Diario del viaje de mi vida en fotos |
Al escribir sobre María Lejárraga conté que tenía un libro de Gregorio Martínez Sierra: “Tú eres la paz”-que heredé de la biblioteca materna. Todo lo que no era de gran valor llegó a la casa paterna de La Paz-donde fui a vivir después del fallecimiento de mi madre-
¿Por qué traigo esto a colación? Porque hoy quiero explicar porqué mi blog se llama: “Cosas de viejucín” y para eso me tengo que remontar a mis primeros años de infancia. Mi madre tenía una pareja que se llamaba Federico. Le decíamos Fredy.

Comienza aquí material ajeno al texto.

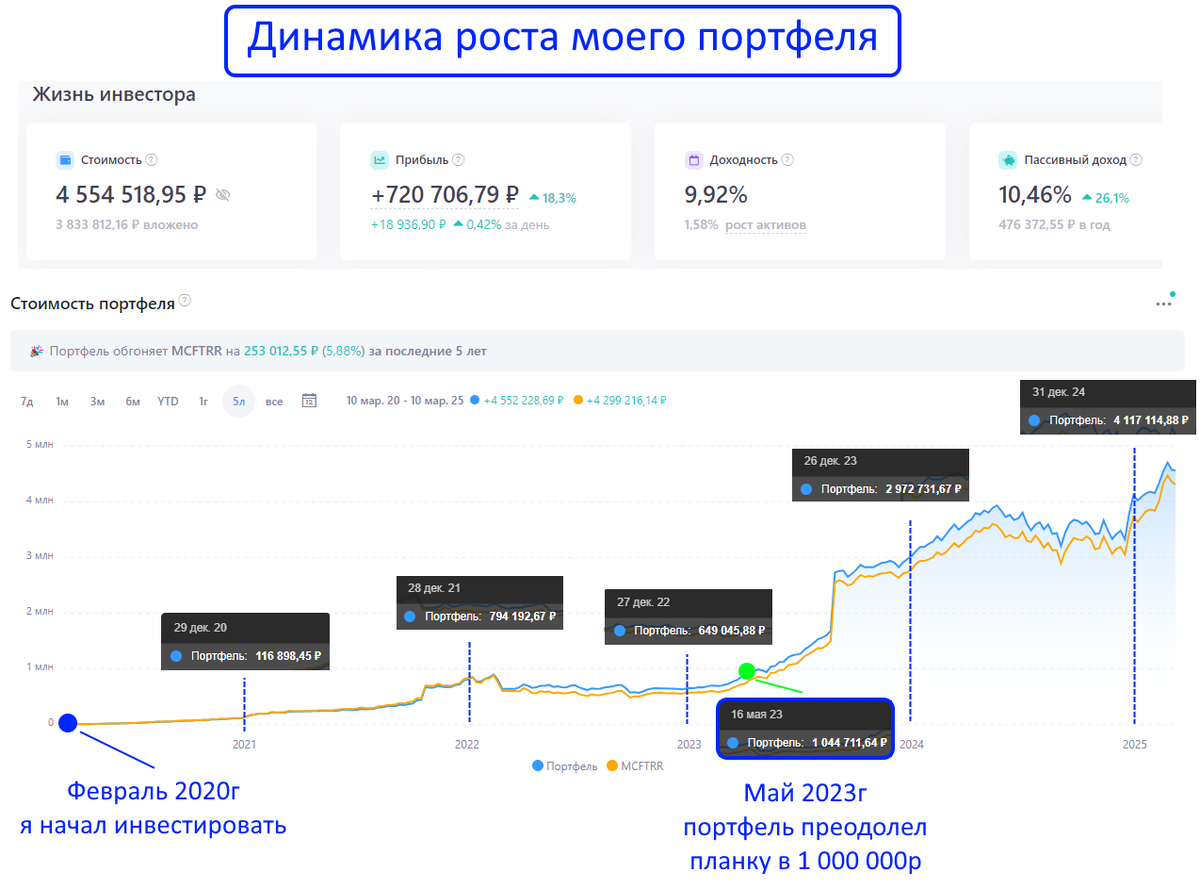Click the piggy bank Пассивный доход icon
Image resolution: width=1200 pixels, height=888 pixels.
tap(1008, 160)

No recuerdo cuándo vino a casa porque yo era muy chica, pero sí sé que fue un padre para mí, hasta que –de pronto- tuve que recordar que tenía otro que antes me visitaba y que al fallecer mi madre, reclamó la tenencia.
Una amiga entrañable me regaló un “álbum de viaje” y yo fui llenándolo de fotos. Fotos de mi madre-en distintas actividades y lugares- fotos de Fredy, fotos de sus sobrinas, fotos de sus hermanas, fotos mías, fotos de mi esposo, fotos de los dos, fotos y más fotos. Cuando estudié psicología me di cuenta de que aún siendo una niña, sin saber nada científico sobre la manera de preservar los recuerdos, esto es: sin tener ningún conocimiento fehaciente, había armado con ese álbum un “cajón de recuerdos” que atesoraba mis primeras vivencias.

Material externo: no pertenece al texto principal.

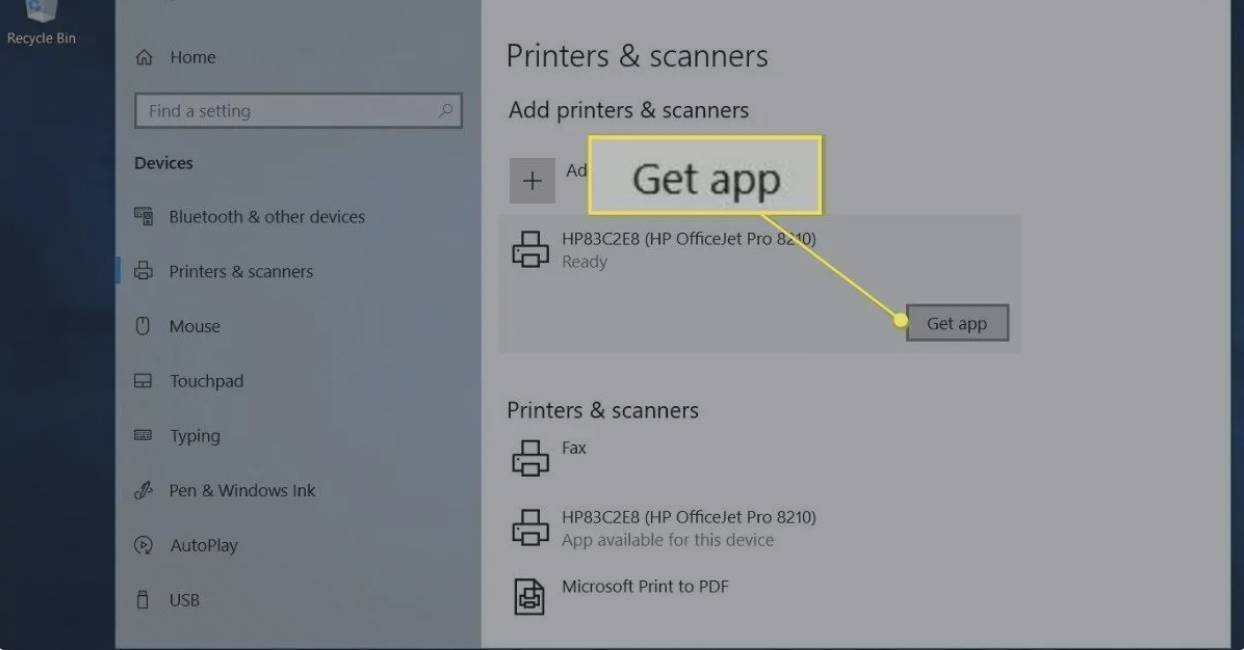Go to Touchpad settings page
Image resolution: width=1244 pixels, height=650 pixels.
[206, 381]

Fredy era un rubio grandote, alegre y de sonrisa bondadosa. Era diseñador de joyas-por eso mi madre tenía muchas- A mí también me diseñaba unas primorosas pulseras con estrellitas-él decía que yo era una estrella, supongo que por el nombre- y medallas que lucían de un lado mi nombre y del otro un sagrado corazón de Jesús o una virgencita o una estrella que hacía juego con las de las pulseras. El último regalo que me hizo fue un corazoncito de oro que se abría y tenía posibilidades de poner una foto de cada lado. Lógicamente yo tenía una de él y otra de mi mamá. Además de las pulseras y los colgantes me traía Billiken- una revista que estuvo en boga en la década del 50 del siglo pasado y que yo me devoraba de punta a punta- y muchos libros de cuentos. Vivíamos en el Cordón. Cuando hacía buen clima me sacaba con el triciclo a pedalear por la calle Minas, hasta la que llamábamos “la placita de los bomberos”. Él me seguía a pie por todos los recovecos por donde me metía. En ese entonces, la plaza era un lugar apacible y seguro. Me acuerdo de los festejos del Mundial del 50. Yo tenía cuatro años, y me quedó la idea de que era una especie de carnaval que desfilaba por mis ojos asombrados mientras iba en los hombros de Fredy que gritaba como un energúmeno: - ¡Uruguay! ¡Uruguay! ¡Uruguay! ¡Gritá conmigo, Viejucín! ¡Uruguay! ¡Uruguay! ¡Uruguay!
Él me apodó Viejucín. Era un apodo cariñoso y a mí me gustaba. Me sonaba lindo “Viejucín”, probablemente porque me lo decía mientras me acariciaba los rulos. Después que me fui a vivir con la familia paterna a la Paz, me tuve que separar de Fredy. Era la pareja de mi mamá, pero no mi papá, y el mío reclamó sus derechos. Yo tenía nueve años, por lo cual no pude decidir ni que sí ni que no. Lo que sí juré-con esos poquitos años- que nunca pero nunca en mi vida le iba a hacer a otro ser humano lo que me habían hecho a mí. Nunca más supe de él.
Vaya ahora, a su memoria, este “viejucín por viejucín” con el profundo agradecimiento por los años dorados en su compañía.